(Required work):
Please give the records below back in full, exactly as shown.

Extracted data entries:
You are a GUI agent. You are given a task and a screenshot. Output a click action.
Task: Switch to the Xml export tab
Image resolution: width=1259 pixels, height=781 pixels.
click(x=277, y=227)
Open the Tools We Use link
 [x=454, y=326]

(Written response):
You are a GUI agent. You are given a task and a screenshot. Output a click action.
Task: Switch to the Xml export tab
Image resolution: width=1259 pixels, height=781 pixels.
click(x=277, y=227)
Open the Tools We Use link
 [x=454, y=326]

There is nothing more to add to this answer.